Now, before you rush to object that we can surely have negative expectations that turn out to be true, let me say this: You are absolutely right. Sometimes, when we see clinical depression or an F in a course, it’s because we’re interacting with people who are clinically depressed or who didn’t master the material
On the other hand, expectations have power, and they inform our interactions in ways that are both visible and invisible. It’s as if, in every interaction, there are two dialogues at once: On one the surface, composed of words and gestures, and one hidden, expectations wrestling each other for power in an inner narrative.
This, incidentally, is precisely why we like double-blind studies in empirical science. The tricky thing about expectations is that they can distort the judgment even of experts, and expert’s sharing their expectations may be the quickest way to distort the judgment of the “beneficiaries.”

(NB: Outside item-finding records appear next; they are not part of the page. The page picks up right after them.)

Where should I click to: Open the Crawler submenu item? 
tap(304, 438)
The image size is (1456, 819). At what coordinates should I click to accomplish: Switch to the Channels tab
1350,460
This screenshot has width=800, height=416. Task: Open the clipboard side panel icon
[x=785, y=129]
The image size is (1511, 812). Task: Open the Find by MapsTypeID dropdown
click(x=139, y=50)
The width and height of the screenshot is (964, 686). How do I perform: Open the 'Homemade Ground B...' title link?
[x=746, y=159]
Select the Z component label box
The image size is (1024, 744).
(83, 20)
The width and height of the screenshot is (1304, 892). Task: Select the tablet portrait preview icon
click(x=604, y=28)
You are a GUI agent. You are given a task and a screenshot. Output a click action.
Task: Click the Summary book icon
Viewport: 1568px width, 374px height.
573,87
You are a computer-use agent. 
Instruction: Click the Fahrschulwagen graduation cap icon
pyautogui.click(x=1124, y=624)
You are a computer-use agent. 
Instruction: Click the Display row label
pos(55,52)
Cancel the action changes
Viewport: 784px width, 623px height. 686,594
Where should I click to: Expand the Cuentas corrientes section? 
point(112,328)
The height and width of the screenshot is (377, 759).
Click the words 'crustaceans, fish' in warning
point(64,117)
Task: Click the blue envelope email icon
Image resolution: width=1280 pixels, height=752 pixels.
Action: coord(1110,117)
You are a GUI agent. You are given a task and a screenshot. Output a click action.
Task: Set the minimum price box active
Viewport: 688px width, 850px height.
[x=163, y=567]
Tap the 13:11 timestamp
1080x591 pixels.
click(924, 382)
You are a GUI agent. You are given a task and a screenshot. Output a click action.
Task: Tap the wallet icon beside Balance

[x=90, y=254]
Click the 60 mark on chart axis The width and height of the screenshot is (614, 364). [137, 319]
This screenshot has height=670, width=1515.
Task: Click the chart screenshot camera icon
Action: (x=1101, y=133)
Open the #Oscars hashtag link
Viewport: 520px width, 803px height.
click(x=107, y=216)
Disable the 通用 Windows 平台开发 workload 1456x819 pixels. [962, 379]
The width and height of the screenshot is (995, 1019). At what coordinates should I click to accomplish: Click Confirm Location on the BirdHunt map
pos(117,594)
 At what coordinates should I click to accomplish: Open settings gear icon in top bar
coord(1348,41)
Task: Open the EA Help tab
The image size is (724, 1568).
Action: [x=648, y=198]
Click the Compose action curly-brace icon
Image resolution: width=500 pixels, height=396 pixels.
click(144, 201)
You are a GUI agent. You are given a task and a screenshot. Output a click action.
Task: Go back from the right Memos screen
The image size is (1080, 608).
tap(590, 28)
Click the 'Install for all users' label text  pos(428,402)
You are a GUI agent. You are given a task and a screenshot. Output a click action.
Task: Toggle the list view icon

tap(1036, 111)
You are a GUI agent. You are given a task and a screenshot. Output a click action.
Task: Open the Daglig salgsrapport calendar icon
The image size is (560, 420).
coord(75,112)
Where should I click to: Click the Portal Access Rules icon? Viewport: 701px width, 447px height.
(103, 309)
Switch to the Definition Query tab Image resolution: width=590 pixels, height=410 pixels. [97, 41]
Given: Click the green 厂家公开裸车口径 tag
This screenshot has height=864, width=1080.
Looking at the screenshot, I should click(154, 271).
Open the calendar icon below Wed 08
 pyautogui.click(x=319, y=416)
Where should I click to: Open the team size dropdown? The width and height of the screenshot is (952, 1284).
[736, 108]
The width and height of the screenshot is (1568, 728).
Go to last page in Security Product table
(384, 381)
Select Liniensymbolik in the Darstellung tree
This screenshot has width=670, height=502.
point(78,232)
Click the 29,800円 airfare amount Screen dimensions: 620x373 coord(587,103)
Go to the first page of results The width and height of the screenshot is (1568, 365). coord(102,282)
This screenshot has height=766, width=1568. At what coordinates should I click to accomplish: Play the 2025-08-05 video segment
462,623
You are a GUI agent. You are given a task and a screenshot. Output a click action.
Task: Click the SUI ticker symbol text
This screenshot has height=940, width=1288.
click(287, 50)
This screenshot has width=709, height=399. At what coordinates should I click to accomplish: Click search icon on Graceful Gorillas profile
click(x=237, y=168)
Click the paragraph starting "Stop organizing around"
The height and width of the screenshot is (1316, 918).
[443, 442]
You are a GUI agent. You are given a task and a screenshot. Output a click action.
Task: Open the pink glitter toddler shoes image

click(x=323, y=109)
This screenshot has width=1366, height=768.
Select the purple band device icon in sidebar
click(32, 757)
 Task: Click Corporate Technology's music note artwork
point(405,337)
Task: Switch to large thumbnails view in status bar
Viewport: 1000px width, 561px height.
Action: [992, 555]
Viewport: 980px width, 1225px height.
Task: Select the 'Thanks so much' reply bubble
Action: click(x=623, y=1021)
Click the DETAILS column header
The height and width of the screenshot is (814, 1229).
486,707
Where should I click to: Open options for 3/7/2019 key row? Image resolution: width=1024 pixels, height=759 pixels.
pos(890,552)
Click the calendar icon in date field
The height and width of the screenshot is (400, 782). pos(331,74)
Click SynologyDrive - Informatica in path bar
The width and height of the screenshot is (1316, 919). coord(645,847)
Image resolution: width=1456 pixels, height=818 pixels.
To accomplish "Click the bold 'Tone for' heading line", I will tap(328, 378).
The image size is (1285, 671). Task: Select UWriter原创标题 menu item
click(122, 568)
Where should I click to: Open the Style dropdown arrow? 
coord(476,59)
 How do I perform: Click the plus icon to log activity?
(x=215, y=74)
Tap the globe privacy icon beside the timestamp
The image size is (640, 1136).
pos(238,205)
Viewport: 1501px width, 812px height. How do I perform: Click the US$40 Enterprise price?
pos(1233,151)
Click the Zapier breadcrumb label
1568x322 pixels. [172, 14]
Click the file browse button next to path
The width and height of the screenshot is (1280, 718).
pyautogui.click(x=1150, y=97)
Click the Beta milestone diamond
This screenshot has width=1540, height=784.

Teaching and therapy (and philosophical counseling) are vocations literally constituted by a very large pile of small interactions on a path toward a goal, steeped in expectations. (In fact, tending as I do to Heraclitus, I’m tempted to say that people become students by being “studented” by someone with the right powers and expectations. But I’ll leave that conversation for another day.) Because of the incremental nature of these joint journeys, the often hidden expectations and the narratives that form their ecosystem needs constant attention — and no small commitment to humility.